The treatment options included: at least three complex surgeries before age five, and possibly more, which at the very best would allow life until teenage years; non-surgical treatment for heart failure permitting survival at most into early childhood; comfort care that would most likely lead to death within a year; and euthanasia.
Schuklenk argued for euthanasia or after-birth abortion. He deemed it morally right to take any chance at life from this child who would have had the opportunity to live for years.
People can argue about whether three surgeries in five years is “overwhelming pain and suffering.” People can debate whether five to seven years is a “long enough” life. But we ought never, ever to allow people’s lives to be taken from them without their choice, simply because we in our all-knowing wisdom decide that their lives are not worth living.
I know from hospital experiences with my daughter that watching your child suffer is one of the worst – probably the worst – feelings in life. No parent would want to choose to go through that. No parent would desire to subject her child to surgery after surgery or a life on constant medication.
However, should a parent, instead, choose certain death for her child? When we are given the gift of a child who is disabled or who has a defect or a chronic illness, we have to put aside our own desires – and even our innate wishes that our child never suffer – and face what is before us. Yes, it will involve suffering and pain. Life is, unfortunately, plenty full of that.
We may think that choosing death will erase pain and suffering. But then, we are faced with the lifelong realization that we forced the early death of our child. An after-birth abortion or euthanization of a baby is murder, plain and simple. We would be horrified to consider suffocating, poisoning, or otherwise murdering our young children because they were in pain. And yet, too many think it might be moral if a doctor does it. Nothing could be more wrong.
We know it would not be okay to kill a five-year-old if he was suddenly faced with a series of surgeries. We know we would not purposely choose the death of a twelve-year-old if her life prognosis was shortened to a single year. So why do we consider that it might be all right to force the early deaths of our babies who have only begun to live?
The National Post article also brought attention to “terminal sedation,” which is currently practiced more commonly than after-birth abortion on infants.

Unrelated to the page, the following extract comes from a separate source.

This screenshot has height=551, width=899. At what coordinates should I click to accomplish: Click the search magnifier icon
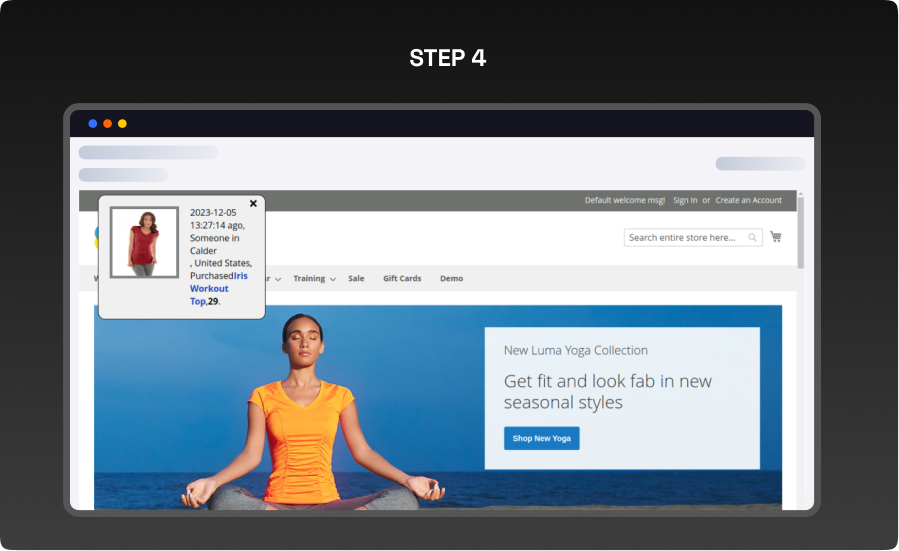pyautogui.click(x=752, y=238)
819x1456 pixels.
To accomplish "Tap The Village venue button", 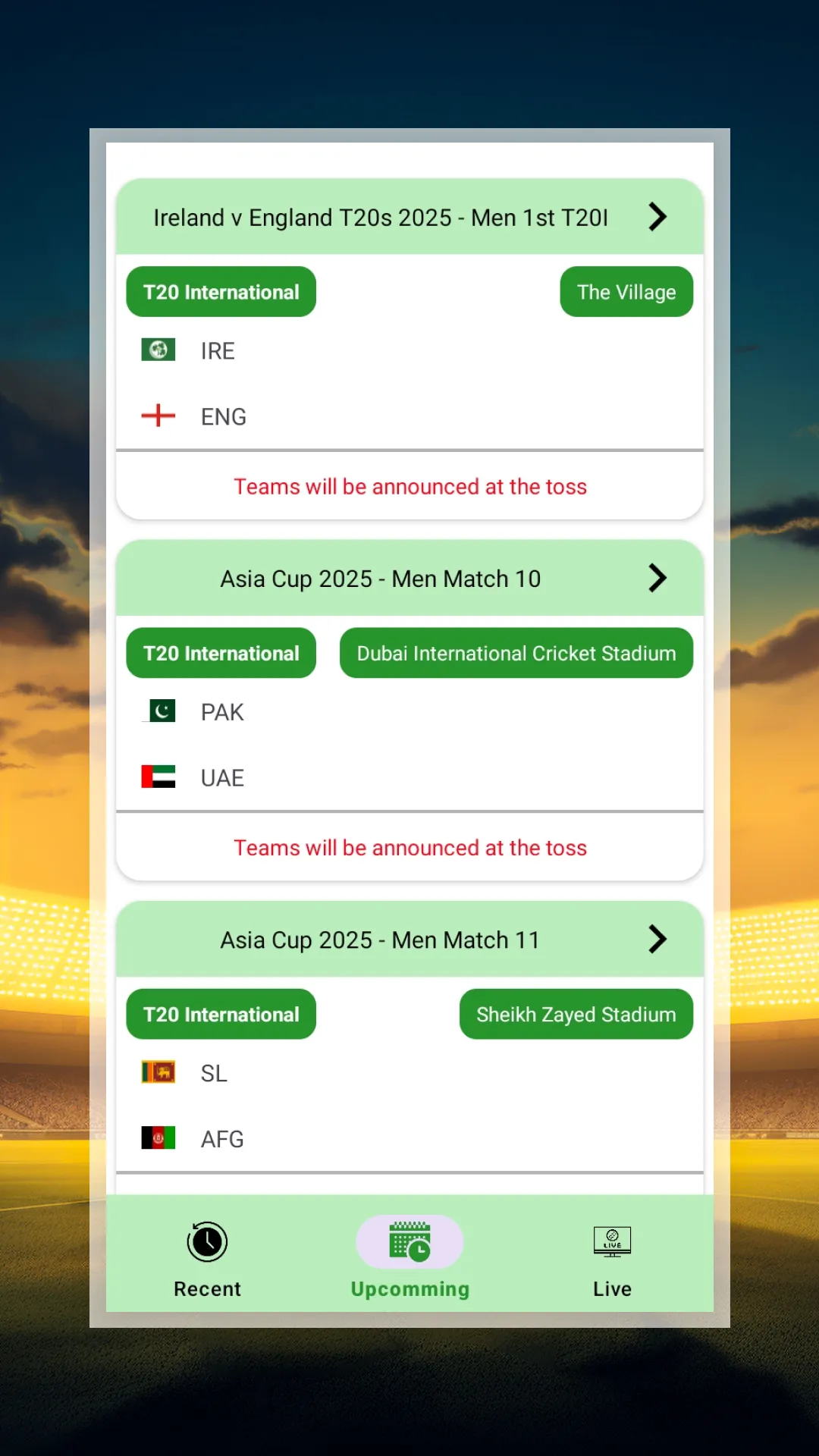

Terminal sedation involves actively starving and dehydrating an infant until death occurs. Meanwhile, the infant is given medication and sedated.
Since when is it “moral” to starve a child to death as long as he takes medicine that supposedly allows him to sleep through it?
We need to wake up, worldwide, and realize that it is never okay to purposely choose to force death on another human being because we decide that his suffering is too great or that his life cannot be long enough.
Forced death is not a moral answer to suffering or pain. When we let each parent, each person, arbitrarily decide how much pain is too much, how many years are enough, and what defect is too great – we unintentionally become the creators of our own Master Race.
From the National Post:
[P]rofessor Gilbert Meilanender of Indiana’s Valparaiso University said patients should not be subjected to aggressive treatment if it is futile, but they should also not be intentionally killed, either. …
“If we simply sweep such children off our doorstep every morning with euthanasia, medicine will never learn better ways to help them and others like them.”